Each local YWCA controls its own real estate and other assets. Some YWCAs have opted for the swim-and-gym-only route. Others just go broke. They can be disaffiliated for a number of reasons, such as not paying dues (which now go to one of the nine regional nonprofits), dropping their YWCA name, merging with the YMCA and, most verboten of all, putting men on the governing board.

Good thing that the Equal Rights Amendment that Ireland campaigned for didn’t make it into the Constitution. Some YWCAs skirt the no-man-in-the-house rule by setting up a parallel structure such as an advising board of trustees.

If Ireland wants to see how the YWCA can have a bright future in girls’ work, she would do well to visit two of the YWCAs that emphasize high-quality youth development programming. In Kansas City, Kan., Cathy Breidenthal, the executive director for the past 17 years, says that tying in with Girls Inc. “works fine.” With a full-time equivalent of just 12 youth workers, the YWCA of Greater Kansas City serves 400 to 500 girls per week.

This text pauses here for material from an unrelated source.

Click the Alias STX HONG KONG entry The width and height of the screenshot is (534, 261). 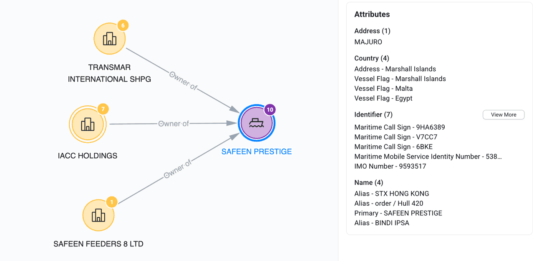tap(391, 194)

Like any savvy youth agency director, Breidenthal will latch onto any help she can get to meet an $800,000 annual budget. She works with America’s Promise as a “Neighborhood of Promise,” which qualifies the YWCA for grants and corporate matching funds in revitalizing Kansas City’s downtown area. It will use a recent $300,000 grant from the Ewing Marion Kauffman Foundation to launch the Conner Café, which will be run mostly by minority YWCA girls who are learning entrepreneurial skills.

In Waukesha, Wis., 24 miles from Milwaukee, youth worker Gayle Becker-Protz is making girls “our priority.” She’s a veteran of 12 years with the Milwaukee Boys & Girls Club, and three more with the YMCA. In her 10 months as executive director of the YWCA, which she says was “almost ready to close our doors,” Becker-Protz has put together a partnership with Big Brothers Big Sisters and hired a full-time director for youth leadership. The YWCA of Waukesha serves 650 girls per week and runs several health and fitness programs on an annual budget of $900,000. What else would you expect from someone who was president of Milwaukee’s Youth Serving Coalition for four years?

For now, youth workers in YWCAs don’t know what to expect from Ireland and the new governing structure, either.